The preliminary revisions announced this week bring the average monthly pace of job gains during the year ending in March to just over 70,000, down from 147,000. Tuesday’s report does not indicate when the revisions took place over the 12-month period; that information will be released when the data is finalized early next year.
The annual revisions removed about 0.6 percent of all U.S. employment, the largest percentage fix since 2009.
The changes affected many sectors but especially leisure and hospitality. The report downgraded job gains in that industry, which includes hotels and restaurants, by 176,000 positions. Retail and wholesale trade also took a hit. And the information sector, which includes media, tech and telecoms, lost the largest share of jobs, about 67,000 positions, or 2.3 percent of its total employment.
Some economists argue that the labor market is still solid. The unemployment rate remains relatively low, at 4.3 percent, as do layoffs. Lower levels of immigration could mean that fewer new jobs are needed to support the population, compared with recent years, to keep the unemployment rate stable.
Last year, the preliminary revisions to jobs data drew an uproar. BLS reported that the economy created 818,000 fewer jobs in the year ending in March 2024, which at the time was the biggest fix to federal jobs data in 15 years. Trump jumped on the revisions to accuse Democratic presidential nominee Kamala Harris and Biden of “fraudulently manipulating job statistics” for political purposes. The final revisions published early this year ended up showing a smaller change, a downgrade of roughly 598,000 fewer jobs.

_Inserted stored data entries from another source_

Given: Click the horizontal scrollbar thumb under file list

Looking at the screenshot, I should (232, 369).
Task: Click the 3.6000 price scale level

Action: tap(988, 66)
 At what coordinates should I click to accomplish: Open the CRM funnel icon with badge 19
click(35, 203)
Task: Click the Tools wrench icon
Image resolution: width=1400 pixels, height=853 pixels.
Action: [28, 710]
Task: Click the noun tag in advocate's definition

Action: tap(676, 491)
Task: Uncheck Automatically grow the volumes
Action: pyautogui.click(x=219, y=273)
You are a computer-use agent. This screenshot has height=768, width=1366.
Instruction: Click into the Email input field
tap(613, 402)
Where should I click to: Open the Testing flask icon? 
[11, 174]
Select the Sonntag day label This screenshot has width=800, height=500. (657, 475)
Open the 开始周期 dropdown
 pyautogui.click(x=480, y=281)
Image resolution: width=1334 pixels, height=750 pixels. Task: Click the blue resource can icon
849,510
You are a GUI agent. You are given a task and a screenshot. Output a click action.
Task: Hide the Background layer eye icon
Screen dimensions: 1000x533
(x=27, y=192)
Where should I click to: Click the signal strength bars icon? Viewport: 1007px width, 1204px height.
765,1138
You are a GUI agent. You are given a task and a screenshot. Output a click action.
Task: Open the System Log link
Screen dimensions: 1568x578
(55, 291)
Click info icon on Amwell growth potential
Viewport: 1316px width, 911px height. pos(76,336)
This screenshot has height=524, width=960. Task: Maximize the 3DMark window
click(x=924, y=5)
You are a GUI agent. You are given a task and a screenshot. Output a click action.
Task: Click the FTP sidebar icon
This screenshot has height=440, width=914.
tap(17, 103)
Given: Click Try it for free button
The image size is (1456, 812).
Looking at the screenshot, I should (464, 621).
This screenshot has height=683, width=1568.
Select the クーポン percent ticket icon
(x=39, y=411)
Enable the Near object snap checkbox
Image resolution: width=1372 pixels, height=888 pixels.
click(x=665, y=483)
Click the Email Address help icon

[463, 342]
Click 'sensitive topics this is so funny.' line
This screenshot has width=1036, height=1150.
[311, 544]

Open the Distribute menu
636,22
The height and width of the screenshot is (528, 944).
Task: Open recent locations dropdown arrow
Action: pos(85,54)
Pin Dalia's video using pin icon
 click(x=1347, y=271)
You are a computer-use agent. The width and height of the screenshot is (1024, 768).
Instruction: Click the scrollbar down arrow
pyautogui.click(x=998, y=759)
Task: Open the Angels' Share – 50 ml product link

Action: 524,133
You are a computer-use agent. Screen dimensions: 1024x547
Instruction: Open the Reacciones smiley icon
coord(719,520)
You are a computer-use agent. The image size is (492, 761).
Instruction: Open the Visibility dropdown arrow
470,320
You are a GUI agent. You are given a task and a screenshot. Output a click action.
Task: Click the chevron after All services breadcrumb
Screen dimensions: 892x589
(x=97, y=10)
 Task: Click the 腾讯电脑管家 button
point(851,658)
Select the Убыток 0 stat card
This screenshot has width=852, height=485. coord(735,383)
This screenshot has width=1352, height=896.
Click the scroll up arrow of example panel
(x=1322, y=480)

Economist Michael Strain of the right-of-center American Enterprise Institute said that he believes this week’s news will “unfortunately contribute to the narrative that there’s something fishy going on at BLS. It’s possible that we’ll see an even more aggressive response from the president.”
He added: “I think there is not a shred of evidence to believe that there’s any political bias in the data and there’s not a shred of evidence to believe the data are being manipulated in any way for any reason. In addition, I think there’s lots of scope to improve the data, and that’s something that I think would require money.”
Since firing McEntarfer in early August, Trump has nominated BLS critic and Heritage Foundation chief economist E.J. Antoni to lead the agency. Antoni is facing scrutiny from policymakers and economists for his pro-MAGA partisanship, relative lack of experience and what critics have called a misunderstanding of economic data, which could threaten his confirmation hearing in the coming weeks. Antoni has said he is interested in improving the accuracy of BLS data, and the White House has said that Trump tapped Antoni to solve those problems.
Erica Groshen, who led the BLS under President Barack Obama, said the large revisions announced this week also reflected lower participation in government surveys. Only about 35 percent of employers agreed to participate in voluntary jobs surveys, according to data from April, down from 74 percent a decade ago.
Berger, of the Burning Glass Institute, said he has been giving less credence to monthly job creation data in recent years, which has been highly distorted by recent shifts in labor supply, including the surge and subsequent crackdown in immigration.
Instead, Berger and many analysts and policymakers have been paying closer attention to the unemployment rate, hiring and layoff levels, and employment ratios, which have revealed periods of weakness over the past year. For example, the unemployment rate climbed last summer, contributing to the Federal Reserve’s decision to lower interest rates in September 2024.
“If your perspective has been ‘Wow, these job numbers are good, so the labor market is strong,’ you probably should have changed your mind on that a long time ago,” Berger said.